**Richiesta di lavoro 1**
Come riassumeresti in due frasi il brano sul disagio giovanile in Giappone?
**Richiesta di lavoro 2**
Puoi proseguire il brano sul disagio giovanile in Giappone partendo subito dopo la sua ultima frase?

È risaputo, infatti, che già da ragazzi la pressione di mantenere standard scolastici elevati – specie in Asia dove è comune seguire dei corsi di studio intensivi oltre all’orario scolastico – abbia forti ripercussioni sulla psiche dei più giovani, schiacciati dai ritmi frenetici e dalla sensazione di inadeguatezza sociale. Senza dimenticare, inoltre, gli episodi di bullismo che possono spingere gli scolari ad abbandonare precocemente la scuola. Questa espressione di disagio sociale è riconducibile alla struttura della società giapponese, dove vi è un forte sistema gerarchico, già marcato tra i ragazzi e sempre più pressante tra gli adulti.

Tra le cause è da considerare anche l’impostazione della famiglia Giapponese, caratterizzata spesso da un padre assente per lavoro e una madre troppo presente, tanto da instaurare un rapporto di dipendenza reciproca con il figlio (vedi sul sito Giappone per tutti).

**Record estratti**
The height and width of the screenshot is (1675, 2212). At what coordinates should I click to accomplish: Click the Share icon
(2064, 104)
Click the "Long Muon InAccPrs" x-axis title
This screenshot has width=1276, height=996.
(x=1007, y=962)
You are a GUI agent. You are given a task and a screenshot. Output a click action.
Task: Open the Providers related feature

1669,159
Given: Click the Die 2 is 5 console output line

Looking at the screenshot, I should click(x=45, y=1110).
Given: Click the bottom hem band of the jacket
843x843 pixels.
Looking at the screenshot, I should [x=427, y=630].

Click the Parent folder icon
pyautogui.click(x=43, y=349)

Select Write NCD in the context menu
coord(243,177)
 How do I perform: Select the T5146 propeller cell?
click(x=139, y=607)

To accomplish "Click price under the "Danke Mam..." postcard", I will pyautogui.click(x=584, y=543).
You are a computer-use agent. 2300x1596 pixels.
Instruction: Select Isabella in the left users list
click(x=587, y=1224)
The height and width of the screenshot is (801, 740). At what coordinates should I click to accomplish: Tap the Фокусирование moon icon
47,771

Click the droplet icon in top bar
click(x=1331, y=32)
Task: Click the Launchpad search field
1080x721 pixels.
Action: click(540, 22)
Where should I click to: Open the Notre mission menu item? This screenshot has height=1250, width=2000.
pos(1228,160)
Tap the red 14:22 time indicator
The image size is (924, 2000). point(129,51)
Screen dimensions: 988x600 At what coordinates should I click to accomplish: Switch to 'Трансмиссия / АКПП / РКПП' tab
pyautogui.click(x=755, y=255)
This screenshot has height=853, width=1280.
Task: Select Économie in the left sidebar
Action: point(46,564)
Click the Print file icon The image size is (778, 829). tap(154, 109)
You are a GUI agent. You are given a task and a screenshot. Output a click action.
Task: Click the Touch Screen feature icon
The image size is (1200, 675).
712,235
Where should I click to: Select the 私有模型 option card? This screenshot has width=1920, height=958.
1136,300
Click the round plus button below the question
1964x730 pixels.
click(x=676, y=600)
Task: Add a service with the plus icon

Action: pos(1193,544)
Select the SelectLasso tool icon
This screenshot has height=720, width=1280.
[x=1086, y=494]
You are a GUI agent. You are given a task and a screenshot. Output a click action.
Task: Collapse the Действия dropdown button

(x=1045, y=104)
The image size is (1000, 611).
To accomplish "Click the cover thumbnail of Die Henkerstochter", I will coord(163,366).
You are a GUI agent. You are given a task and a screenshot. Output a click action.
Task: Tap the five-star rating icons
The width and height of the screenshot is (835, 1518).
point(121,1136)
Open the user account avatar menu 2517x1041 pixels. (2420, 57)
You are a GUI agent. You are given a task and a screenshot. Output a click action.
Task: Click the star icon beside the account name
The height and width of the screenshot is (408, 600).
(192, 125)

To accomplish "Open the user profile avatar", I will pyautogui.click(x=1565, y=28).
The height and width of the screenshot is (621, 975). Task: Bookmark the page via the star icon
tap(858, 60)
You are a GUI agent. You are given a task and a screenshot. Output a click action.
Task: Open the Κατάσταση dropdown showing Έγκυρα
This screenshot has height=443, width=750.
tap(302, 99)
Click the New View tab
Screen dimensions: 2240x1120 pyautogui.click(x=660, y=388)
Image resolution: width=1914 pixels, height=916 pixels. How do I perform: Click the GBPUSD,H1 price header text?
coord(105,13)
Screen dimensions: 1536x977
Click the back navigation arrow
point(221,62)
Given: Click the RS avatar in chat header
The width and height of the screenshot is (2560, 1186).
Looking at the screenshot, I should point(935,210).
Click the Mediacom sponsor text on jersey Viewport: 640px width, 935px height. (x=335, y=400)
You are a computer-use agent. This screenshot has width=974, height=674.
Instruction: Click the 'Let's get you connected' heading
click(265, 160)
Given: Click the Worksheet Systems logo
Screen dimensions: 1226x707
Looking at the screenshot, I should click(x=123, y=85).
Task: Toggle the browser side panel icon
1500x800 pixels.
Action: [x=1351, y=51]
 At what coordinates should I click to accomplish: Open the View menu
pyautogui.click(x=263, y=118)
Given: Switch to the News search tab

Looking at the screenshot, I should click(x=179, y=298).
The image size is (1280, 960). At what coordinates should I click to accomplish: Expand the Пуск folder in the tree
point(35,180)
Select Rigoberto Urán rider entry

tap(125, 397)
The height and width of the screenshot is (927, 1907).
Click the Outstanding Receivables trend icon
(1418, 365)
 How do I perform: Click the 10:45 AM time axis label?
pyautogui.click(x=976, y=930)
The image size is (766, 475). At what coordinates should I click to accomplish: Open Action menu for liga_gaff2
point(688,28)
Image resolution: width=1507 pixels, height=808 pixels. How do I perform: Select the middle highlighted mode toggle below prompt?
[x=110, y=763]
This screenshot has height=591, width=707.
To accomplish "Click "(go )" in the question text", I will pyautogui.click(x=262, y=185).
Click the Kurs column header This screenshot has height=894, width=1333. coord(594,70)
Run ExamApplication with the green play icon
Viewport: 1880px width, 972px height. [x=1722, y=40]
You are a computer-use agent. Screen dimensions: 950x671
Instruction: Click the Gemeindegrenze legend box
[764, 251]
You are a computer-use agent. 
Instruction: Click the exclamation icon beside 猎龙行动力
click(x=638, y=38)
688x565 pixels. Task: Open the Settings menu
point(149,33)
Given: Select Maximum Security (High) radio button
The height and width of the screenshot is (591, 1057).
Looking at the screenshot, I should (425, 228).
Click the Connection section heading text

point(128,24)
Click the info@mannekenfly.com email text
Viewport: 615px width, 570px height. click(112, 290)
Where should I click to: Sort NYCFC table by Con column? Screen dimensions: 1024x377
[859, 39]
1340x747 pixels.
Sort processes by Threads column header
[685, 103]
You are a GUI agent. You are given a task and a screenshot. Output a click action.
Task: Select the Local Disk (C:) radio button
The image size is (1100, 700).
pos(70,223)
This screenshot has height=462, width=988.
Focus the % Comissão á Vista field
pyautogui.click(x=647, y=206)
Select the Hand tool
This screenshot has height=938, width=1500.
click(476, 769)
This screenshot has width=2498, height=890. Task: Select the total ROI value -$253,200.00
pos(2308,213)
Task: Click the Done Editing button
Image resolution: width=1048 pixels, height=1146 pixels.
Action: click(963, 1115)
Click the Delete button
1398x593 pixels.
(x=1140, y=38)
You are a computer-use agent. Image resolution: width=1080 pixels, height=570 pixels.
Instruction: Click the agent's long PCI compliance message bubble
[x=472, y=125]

**La tua risposta 1**
La pressione di mantenere standard scolastici elevati ha forti ripercussioni sulla psiche dei giovani, e il bullismo può spingerli ad abbandonare precocemente la scuola. Questo disagio è riconducibile al forte sistema gerarchico della società giapponese e anche all'impostazione della famiglia, con un padre spesso assente per lavoro e una madre troppo presente che instaura con il figlio un rapporto di dipendenza reciproca.

**La tua risposta 2**
È quindi da escludere una condizione psichiatrica preesistente, ma non bisogna neanche stigmatizzare la società giapponese a priori. Possono intervenire, infatti, fattori esterni di ogni tipo (come traumi specifici o aspetti caratteriali), ed è quindi difficile analizzare la situazione in modo generale perché ogni caso può derivare da fattori differenti e quindi deve essere affrontato in maniera diversa.

In Giappone hanno riconosciuto questo problema e hanno attivato programmi di integrazione sociale promossi da associazioni no profit.

Si è detto quindi che l’assetto sociale è sicuramente una delle cause, ma com’è possibile che pur avendo due culture totalmente differenti in Italia siamo arrivati a 100 mila casi di hikikomori? Si tratta, in realtà, di «un disagio adattivo sociale che riguarda tutti i paesi economicamente sviluppati del mondo» (Hikikomori Italia).

Ancora una volta si ritorna all’aspettativa sociale, familiare, l’idea di doversi laureare, prendere buoni voti, trovare un buon lavoro, sposarsi, i figli, una strada già scritta dalla nascita che si ripete come una cantilena a ogni bambino per ogni anno della sua crescita.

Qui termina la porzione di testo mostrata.